Re: [PATCH v5 0/5] KSM: performance optimizations for rmap_walk_ksm

From: Andrew Morton

Date: Tue May 19 2026 - 13:04:49 EST


On Tue, 19 May 2026 22:05:36 +0800 (CST) <xu.xin16@xxxxxxxxxx> wrote:

> From: xu xin <xu.xin16@xxxxxxxxxx>
>
> When available memory is extremely tight, causing KSM pages to be swapped
> out, or when there is significant memory fragmentation and THP triggers
> memory compaction, the system will invoke the rmap_walk_ksm function to
> perform reverse mapping.
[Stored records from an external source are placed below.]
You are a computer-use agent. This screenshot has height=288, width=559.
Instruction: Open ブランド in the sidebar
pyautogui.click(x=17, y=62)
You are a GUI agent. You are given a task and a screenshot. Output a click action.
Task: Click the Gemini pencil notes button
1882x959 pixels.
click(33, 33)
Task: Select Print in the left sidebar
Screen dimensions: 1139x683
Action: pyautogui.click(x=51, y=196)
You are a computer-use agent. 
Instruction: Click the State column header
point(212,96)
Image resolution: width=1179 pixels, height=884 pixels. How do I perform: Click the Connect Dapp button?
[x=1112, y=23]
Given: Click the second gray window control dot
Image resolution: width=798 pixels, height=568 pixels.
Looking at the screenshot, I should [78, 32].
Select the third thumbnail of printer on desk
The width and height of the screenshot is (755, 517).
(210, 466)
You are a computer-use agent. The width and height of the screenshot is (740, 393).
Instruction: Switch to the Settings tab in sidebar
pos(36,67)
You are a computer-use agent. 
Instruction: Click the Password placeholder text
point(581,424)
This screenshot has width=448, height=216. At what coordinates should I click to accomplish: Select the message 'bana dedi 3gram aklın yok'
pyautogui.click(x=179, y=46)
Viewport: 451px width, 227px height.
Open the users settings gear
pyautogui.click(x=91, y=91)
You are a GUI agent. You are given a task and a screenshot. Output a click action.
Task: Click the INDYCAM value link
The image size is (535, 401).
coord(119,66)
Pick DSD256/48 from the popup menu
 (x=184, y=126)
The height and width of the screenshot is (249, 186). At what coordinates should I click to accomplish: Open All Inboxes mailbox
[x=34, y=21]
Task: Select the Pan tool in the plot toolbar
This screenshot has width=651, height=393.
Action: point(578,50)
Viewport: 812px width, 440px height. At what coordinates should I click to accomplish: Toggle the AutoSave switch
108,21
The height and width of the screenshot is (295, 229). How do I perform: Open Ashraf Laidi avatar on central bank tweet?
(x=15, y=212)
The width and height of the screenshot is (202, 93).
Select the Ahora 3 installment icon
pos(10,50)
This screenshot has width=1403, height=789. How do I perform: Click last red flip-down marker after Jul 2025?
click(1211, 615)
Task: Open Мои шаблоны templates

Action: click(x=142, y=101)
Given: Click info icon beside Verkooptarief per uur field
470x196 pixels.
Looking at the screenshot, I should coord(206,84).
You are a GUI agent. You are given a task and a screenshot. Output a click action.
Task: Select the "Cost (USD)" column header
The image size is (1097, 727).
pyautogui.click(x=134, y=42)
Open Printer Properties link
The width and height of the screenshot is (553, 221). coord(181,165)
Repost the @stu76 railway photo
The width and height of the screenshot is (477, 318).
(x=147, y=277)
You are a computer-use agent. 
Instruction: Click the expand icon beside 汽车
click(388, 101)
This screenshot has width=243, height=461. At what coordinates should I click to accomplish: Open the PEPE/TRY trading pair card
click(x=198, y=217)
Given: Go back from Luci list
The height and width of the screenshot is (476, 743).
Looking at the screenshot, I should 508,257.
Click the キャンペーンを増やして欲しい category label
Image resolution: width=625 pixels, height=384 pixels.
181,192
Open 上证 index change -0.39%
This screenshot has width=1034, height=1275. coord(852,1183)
However, we observed that this function becomes
> particularly time-consuming when a large number of VMAs (e.g., 20,000)
> share the same anon_vma. Through debug trace analysis, we found that most
> of the latency occurs within anon_vma_interval_tree_foreach, leading to an
> excessively long hold time on the anon_vma lock (even reaching 500ms or
> more), which in turn causes upper-layer applications (waiting for the
> anon_vma lock) to be blocked for extended periods.
>
> This series fixes a severe KSM reverse-mapping performance problem
> that can freeze applications for hundreds of milliseconds under
> memory pressure especially when a lot of unrelated VMAs sharing a
> single anon_vma.

That would be good to fix.

> Two key highlights:
>
> 1. Lock hold time drops from >500ms to <2ms
> - In our benchmark (20,000 VMAs sharing an anon_vma), worst-case
> anon_vma lock hold time during KSM rmap walk went from 705ms
> down to 1.67ms (max) and 1.44ms (avg).

How real-worldish is that benchmark?

How much effect are our users likely to see from this patchset in their
real-world workloads?

> 2. Real user impact
> - The anon_vma lock is also acquired by page faults, reclaim,
> migration, compaction, mlock, exit_mmap, and cgroup accounting.
>
> - A long hold due to inefficient rmap walks stalls application
> threads, causing latency spikes, reduced throughput, or even
> container timeouts.
>
> - The problem occurs even without fork() – VMA splitting (e.g.,
> via mprotect or madvise over time) can create tens of thousands
> of VMAs all attached to the same anon_vma.
>
> ...
>
> Changes in v5:
> - Patch 1: replaced local_clock() with tracepoints – no overhead
> when tracepoints are disabled.

Thanks for that change.

> - Patch 3: switched from vm_pgoff (unstable after VMA split) to a
> linear page offset.
> - Patch 4: adapted to the linear page offset; added user-impact
> description (real workloads, lock contention examples,
> VMA splitting scenario).
> - Patch 5: simplified to a single process with 32 pages (instead
> of multi-process), as suggested by David.
>
> MAINTAINERS | 3 +

I don't recall seeing any discussion about you becoming an rmap
M:aintainer, perhaps I missed it. Thanks for the interest, but it
probably would be better to propose this as a standalone patch,
separated from this series.


> include/trace/events/rmap.h | 73 ++++
> mm/ksm.c | 48 ++-
> mm/rmap.c | 9 +
> tools/testing/rmap/Makefile | 11 +
> tools/testing/rmap/rmap_benchmark.c | 529 +++++++++++++++++++++++++++
> tools/testing/selftests/mm/rmap.c | 76 ++++
> tools/testing/selftests/mm/vm_util.c | 38 ++
> tools/testing/selftests/mm/vm_util.h | 2 +
> 9 files changed, 781 insertions(+), 8 deletions(-)
> create mode 100644 include/trace/events/rmap.h
> create mode 100644 tools/testing/rmap/Makefile
> create mode 100644 tools/testing/rmap/rmap_benchmark.c

AI review was only partial, for unclear reasons:

https://sashiko.dev/#/patchset/20260519220536792dMIKRMurt3vZ5lXC5pwh8@xxxxxxxxxx

Please take a look, see if there's anything useful there?